Data for locating words and elements:

# # # #

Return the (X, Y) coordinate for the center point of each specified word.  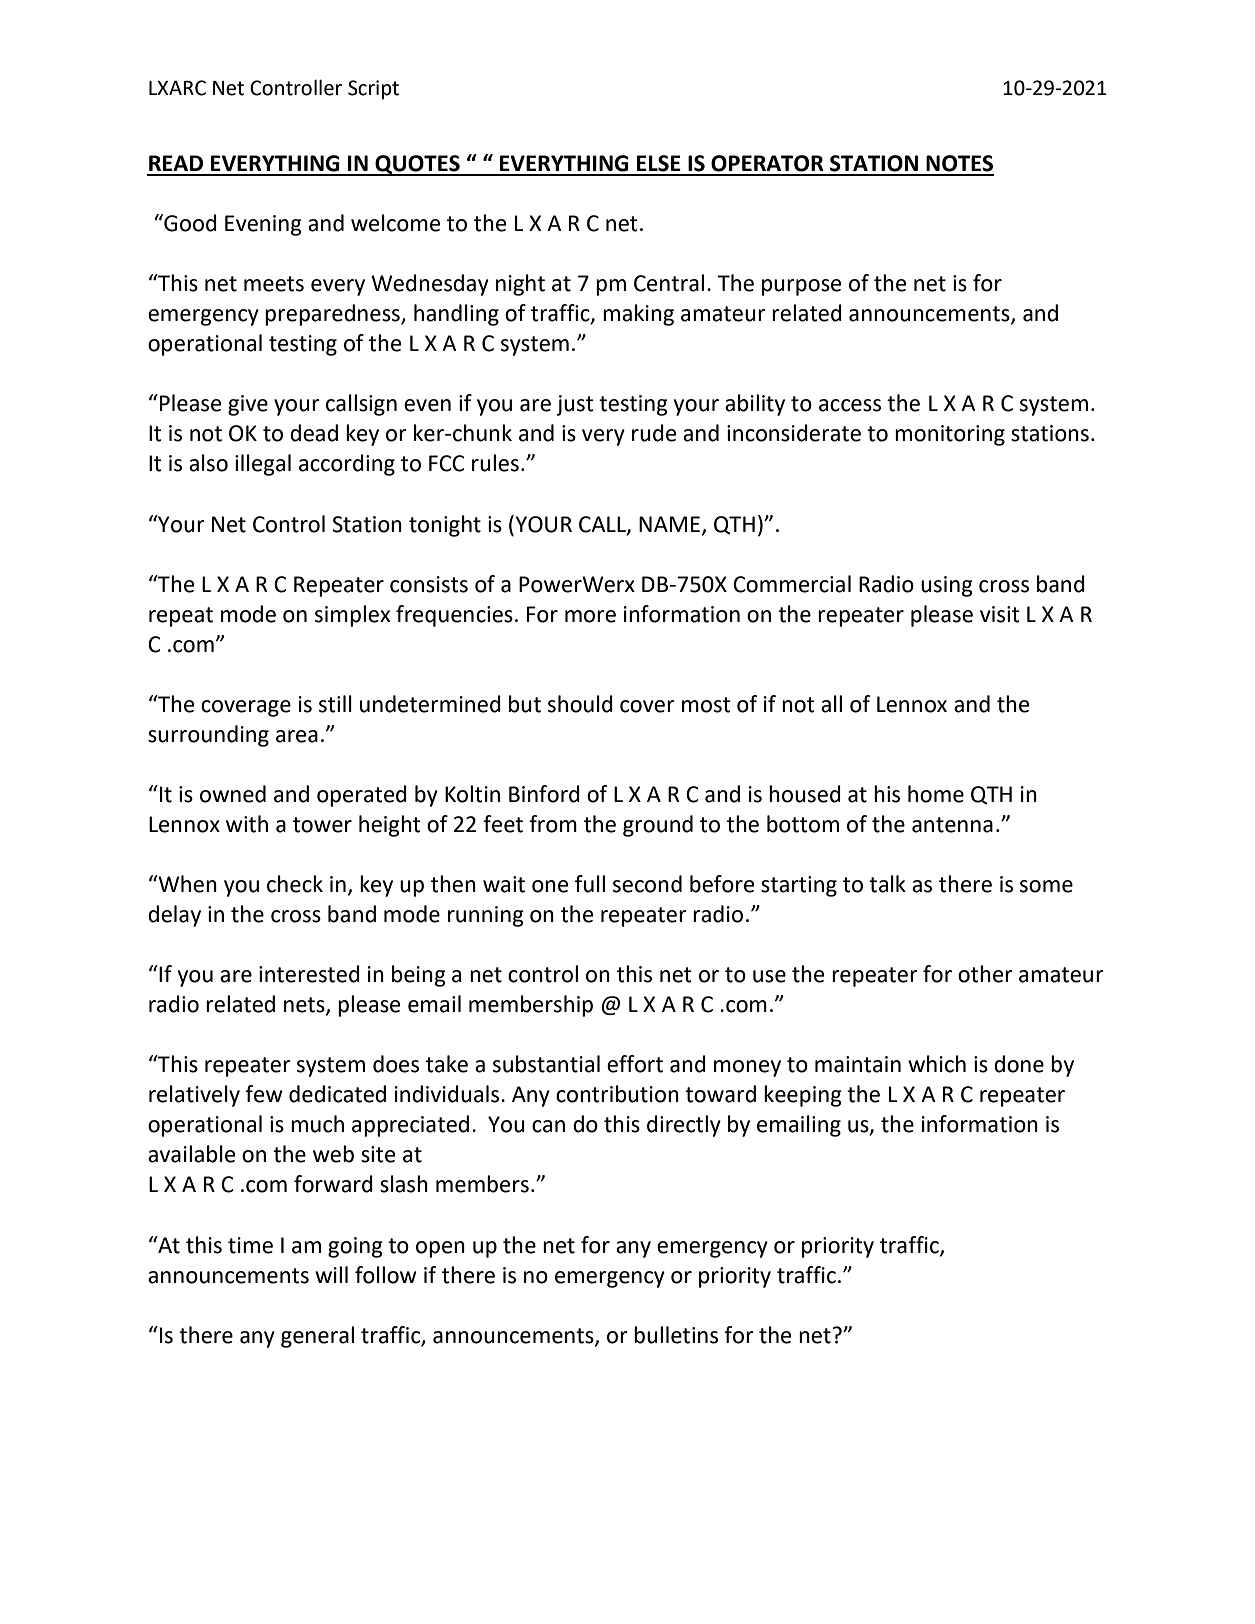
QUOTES (417, 165)
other (985, 974)
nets (305, 1006)
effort (635, 1064)
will (331, 1274)
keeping (803, 1096)
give (248, 405)
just (575, 405)
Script (373, 90)
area (297, 736)
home (936, 794)
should (580, 704)
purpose (801, 287)
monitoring (950, 435)
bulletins (676, 1335)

# # # #

**Work required:** Put each line of the material above into a Markdown table with the columns "Row" and "Line," numbering the rows and skipping any blank lines. Leave the pictures out of the table.

**Exercise output:**
| Row | Line |
|---|---|
| 1 | Return the (X, Y) coordinate for the center point of each specified word.   |
| 2 | QUOTES (417, 165) |
| 3 | other (985, 974) |
| 4 | nets (305, 1006) |
| 5 | effort (635, 1064) |
| 6 | will (331, 1274) |
| 7 | keeping (803, 1096) |
| 8 | give (248, 405) |
| 9 | just (575, 405) |
| 10 | Script (373, 90) |
| 11 | area (297, 736) |
| 12 | home (936, 794) |
| 13 | should (580, 704) |
| 14 | purpose (801, 287) |
| 15 | monitoring (950, 435) |
| 16 | bulletins (676, 1335) |